Even financial titans are vulnerable to the rapid disruption tearing through practically every market. According to a new survey from the Economist, shifting regulatory environments are no longer the top concern among bankers, replaced by fintech as the greatest threat to their long-term survival.
While fintech services are becoming a financial market mandate, they put a severe strain on the IT infrastructures of large, traditional organizations. These institutions are already under pressure to meet consumers’ rising expectations, shorten product development times, and quickly react to changing technologies. Now, that pressure will be compounded by the non-industry tech companies who have already made such features core selling points. To cope with these market changes, they’ll need to rethink how they manage their IT capacity.
According to Citigroup research, by 2017, the market share of digital disruption will increase to 5% of total revenues; by 2020, it will double. Finance organizations are nearing a tipping point where they will risk losing considerable profits if they don’t directly compete with technology startups unveiling groundbreaking fintech services. In fact, they may have to reduce staffing levels by 40-50% due to the need for automated process and cost-cutting.
Indeed, according to the Economist survey, 64% of bankers expect retail banking to be fully automated by 2020, and 57% project that greater amounts of money will flow through fintech services like digital payments and peer-to-peer lending (P2P) than traditional ones.
20% of respondents indicated that non-financial tech companies may also emerge as a threat. As Computer Weekly observes, companies like Facebook and Amazon may lack the physical branches and highly-specialized knowledge that banks offer, but they already have the massive IT infrastructures needed to support high volumes of fintech transactions.
And as it turns out, it’s precisely the size and strength of their on-premise offerings that is slowing banks down. Not only are bank branches and associated staff expensive — 65% of the retail cost of large banks, according to Citigroup — but the colossal legacy IT infrastructures needed to support them have trouble rapidly scaling to meet rising capacity needs.

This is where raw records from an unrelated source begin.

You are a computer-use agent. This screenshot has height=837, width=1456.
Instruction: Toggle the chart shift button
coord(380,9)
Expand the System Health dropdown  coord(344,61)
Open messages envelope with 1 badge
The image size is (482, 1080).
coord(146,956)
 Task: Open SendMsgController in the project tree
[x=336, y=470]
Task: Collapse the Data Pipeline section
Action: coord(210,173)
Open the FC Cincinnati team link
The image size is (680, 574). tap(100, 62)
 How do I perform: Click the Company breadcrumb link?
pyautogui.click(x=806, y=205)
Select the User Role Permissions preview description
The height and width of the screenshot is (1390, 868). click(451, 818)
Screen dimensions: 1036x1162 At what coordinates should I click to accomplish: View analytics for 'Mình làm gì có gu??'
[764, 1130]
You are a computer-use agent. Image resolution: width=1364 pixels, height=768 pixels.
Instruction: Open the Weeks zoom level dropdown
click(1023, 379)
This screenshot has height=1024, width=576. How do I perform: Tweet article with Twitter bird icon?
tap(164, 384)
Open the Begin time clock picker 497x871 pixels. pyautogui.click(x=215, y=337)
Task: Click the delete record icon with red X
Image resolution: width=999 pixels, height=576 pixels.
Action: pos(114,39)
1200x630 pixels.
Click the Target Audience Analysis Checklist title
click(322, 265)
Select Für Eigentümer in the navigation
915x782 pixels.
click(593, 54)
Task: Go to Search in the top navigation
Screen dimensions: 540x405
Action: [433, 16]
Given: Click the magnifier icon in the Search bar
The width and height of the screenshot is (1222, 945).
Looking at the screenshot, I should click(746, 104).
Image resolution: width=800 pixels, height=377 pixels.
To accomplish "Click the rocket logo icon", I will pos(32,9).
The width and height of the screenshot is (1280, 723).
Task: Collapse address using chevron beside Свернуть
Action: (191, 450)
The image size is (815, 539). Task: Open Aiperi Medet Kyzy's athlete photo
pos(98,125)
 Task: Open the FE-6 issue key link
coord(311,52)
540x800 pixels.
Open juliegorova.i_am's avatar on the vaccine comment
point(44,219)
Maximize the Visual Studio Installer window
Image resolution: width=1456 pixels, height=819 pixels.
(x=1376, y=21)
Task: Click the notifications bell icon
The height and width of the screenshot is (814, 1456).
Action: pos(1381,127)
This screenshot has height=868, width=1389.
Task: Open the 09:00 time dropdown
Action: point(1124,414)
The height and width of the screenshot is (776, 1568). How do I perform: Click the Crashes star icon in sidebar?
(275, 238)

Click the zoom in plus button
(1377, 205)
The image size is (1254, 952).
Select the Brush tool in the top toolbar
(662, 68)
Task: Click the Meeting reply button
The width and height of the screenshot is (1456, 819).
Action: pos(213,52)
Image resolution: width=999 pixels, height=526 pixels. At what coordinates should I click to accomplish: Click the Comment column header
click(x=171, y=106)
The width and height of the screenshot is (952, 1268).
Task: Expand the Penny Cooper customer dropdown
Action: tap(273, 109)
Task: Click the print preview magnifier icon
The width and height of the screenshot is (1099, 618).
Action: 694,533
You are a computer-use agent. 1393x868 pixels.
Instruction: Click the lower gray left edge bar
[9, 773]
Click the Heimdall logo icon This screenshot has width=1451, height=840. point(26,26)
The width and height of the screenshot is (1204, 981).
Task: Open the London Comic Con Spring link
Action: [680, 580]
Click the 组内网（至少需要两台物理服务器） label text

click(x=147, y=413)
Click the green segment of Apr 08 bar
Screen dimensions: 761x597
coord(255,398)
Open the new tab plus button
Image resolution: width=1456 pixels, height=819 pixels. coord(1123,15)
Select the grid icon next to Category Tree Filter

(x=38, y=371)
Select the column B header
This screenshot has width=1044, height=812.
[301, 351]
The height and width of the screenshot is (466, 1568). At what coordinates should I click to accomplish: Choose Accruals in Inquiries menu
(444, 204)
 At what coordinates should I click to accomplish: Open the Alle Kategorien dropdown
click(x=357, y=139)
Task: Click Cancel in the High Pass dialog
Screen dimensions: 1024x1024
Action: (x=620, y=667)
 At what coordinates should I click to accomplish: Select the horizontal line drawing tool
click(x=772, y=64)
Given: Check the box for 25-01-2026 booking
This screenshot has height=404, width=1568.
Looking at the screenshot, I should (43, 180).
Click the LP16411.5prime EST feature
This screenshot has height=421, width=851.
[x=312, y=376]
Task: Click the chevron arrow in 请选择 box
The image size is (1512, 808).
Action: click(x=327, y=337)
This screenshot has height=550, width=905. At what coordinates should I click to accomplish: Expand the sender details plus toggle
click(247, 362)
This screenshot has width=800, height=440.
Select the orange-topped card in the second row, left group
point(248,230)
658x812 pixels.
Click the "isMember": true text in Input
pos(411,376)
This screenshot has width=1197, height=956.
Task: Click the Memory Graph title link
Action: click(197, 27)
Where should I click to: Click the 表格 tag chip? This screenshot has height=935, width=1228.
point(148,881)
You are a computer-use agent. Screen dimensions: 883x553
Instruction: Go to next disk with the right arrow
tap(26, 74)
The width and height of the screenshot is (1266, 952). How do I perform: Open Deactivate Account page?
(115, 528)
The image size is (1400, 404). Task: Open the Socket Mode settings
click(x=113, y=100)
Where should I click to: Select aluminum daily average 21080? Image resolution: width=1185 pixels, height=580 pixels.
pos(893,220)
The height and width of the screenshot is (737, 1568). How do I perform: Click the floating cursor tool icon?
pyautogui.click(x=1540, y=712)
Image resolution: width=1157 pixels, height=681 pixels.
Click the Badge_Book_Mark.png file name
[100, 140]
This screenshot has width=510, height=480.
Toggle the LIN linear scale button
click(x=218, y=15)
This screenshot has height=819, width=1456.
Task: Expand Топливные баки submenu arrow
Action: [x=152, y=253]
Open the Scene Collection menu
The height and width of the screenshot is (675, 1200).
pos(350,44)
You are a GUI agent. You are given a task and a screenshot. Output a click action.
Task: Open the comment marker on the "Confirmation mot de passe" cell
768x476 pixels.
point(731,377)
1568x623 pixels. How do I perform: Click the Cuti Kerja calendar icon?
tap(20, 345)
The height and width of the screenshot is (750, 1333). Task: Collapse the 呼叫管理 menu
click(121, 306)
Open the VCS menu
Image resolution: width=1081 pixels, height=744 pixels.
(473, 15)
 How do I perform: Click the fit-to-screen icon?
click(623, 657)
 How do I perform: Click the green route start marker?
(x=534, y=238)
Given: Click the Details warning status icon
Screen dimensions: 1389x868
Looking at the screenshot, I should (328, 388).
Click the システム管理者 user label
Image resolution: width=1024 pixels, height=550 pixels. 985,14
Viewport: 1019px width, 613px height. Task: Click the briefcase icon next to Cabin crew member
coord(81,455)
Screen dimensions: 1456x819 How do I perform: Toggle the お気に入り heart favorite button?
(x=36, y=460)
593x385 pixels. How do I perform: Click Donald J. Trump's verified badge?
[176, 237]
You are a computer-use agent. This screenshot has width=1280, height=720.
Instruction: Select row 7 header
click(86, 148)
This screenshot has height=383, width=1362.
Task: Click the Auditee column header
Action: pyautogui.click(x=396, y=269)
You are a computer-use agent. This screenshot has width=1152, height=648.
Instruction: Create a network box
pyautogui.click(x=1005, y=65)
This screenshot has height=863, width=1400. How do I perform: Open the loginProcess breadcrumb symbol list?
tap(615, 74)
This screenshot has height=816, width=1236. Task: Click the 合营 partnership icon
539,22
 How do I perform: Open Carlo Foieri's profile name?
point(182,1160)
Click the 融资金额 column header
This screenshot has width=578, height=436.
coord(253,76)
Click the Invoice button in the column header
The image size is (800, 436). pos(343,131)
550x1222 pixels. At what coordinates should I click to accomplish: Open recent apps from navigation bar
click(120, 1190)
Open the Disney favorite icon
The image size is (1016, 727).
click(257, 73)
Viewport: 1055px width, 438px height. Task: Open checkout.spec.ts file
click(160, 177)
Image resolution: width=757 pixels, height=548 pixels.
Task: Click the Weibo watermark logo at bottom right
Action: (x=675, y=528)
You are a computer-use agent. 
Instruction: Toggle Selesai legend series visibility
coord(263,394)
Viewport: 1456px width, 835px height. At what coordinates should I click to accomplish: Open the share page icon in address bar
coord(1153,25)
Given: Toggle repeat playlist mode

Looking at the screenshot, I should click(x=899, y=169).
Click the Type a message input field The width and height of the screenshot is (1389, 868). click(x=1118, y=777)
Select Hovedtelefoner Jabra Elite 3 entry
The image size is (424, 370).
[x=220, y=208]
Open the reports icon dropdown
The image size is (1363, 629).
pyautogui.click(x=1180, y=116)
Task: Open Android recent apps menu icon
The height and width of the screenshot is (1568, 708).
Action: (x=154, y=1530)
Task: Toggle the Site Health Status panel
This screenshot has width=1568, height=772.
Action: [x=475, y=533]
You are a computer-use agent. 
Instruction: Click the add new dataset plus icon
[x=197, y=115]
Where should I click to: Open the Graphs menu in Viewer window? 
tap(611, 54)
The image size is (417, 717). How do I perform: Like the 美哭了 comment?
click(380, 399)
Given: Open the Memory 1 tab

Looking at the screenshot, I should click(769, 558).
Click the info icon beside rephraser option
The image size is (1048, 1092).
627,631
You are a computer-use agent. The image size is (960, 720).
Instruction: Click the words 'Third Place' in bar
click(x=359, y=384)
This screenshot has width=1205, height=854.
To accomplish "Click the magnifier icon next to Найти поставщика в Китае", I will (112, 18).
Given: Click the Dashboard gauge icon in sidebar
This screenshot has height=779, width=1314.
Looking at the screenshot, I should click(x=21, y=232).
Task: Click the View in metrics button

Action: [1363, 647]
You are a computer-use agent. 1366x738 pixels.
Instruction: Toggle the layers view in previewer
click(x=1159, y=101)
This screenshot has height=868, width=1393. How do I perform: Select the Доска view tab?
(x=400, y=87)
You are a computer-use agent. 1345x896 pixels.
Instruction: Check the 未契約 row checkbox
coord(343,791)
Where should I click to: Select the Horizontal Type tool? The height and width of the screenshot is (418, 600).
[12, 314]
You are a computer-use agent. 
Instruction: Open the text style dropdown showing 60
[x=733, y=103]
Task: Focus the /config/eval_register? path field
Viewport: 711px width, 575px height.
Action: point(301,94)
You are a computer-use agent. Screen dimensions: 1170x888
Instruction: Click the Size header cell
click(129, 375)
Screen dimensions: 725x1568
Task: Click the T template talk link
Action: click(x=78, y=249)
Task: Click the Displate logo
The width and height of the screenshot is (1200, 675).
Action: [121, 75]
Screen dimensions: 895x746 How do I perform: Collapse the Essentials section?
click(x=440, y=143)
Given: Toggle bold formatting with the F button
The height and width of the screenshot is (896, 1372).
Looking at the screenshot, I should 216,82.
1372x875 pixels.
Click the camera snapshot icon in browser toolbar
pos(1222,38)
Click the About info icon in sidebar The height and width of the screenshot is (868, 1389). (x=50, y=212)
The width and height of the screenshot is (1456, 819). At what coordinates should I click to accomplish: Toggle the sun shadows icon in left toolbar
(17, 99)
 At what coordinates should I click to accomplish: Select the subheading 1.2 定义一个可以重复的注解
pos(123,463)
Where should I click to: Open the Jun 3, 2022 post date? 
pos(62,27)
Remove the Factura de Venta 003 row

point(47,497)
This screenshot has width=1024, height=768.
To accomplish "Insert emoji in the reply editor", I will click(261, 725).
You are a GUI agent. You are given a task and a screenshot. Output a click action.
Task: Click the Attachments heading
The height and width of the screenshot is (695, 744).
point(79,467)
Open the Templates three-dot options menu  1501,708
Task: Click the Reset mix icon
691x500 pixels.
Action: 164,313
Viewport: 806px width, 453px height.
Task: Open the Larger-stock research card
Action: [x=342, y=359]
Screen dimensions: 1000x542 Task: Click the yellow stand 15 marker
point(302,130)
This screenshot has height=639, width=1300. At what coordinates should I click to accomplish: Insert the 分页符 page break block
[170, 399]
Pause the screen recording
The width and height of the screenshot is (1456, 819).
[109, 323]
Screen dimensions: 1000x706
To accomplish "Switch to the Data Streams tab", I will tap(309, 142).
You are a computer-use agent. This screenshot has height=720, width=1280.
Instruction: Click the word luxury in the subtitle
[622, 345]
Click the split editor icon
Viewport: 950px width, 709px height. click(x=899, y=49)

With hundreds or thousands of physical servers spread across a bank’s infrastructure, it’s incredibly difficult to know how to best optimize your existing capacity, much less how to upgrade to more efficient machines in cost-effective fashion. To maintain new fintech resources successfully and compete with agile tech players, it takes comprehensive capacity management.
But by monitoring and managing resource usage across the whole of IT, finance companies can identify specific areas where they can save costs or allocate more power to a high-use application. Moreover, a dashboard is the most effective way turn punishingly complex IT information into simple and actionable insights. Using products like TeamQuest’s Vityl Dashboard, finance executives can easily oversee the integration and scaling of fintech applications, while IT managers can use powerful algorithms to optimize systems on a granular level.
Put another way, to outcompete with data-driven fintech startups, finance firms will to turn their systems data into a competitive advantage. When the future of the financial industry is unclear, the only solution is to sharpen your image.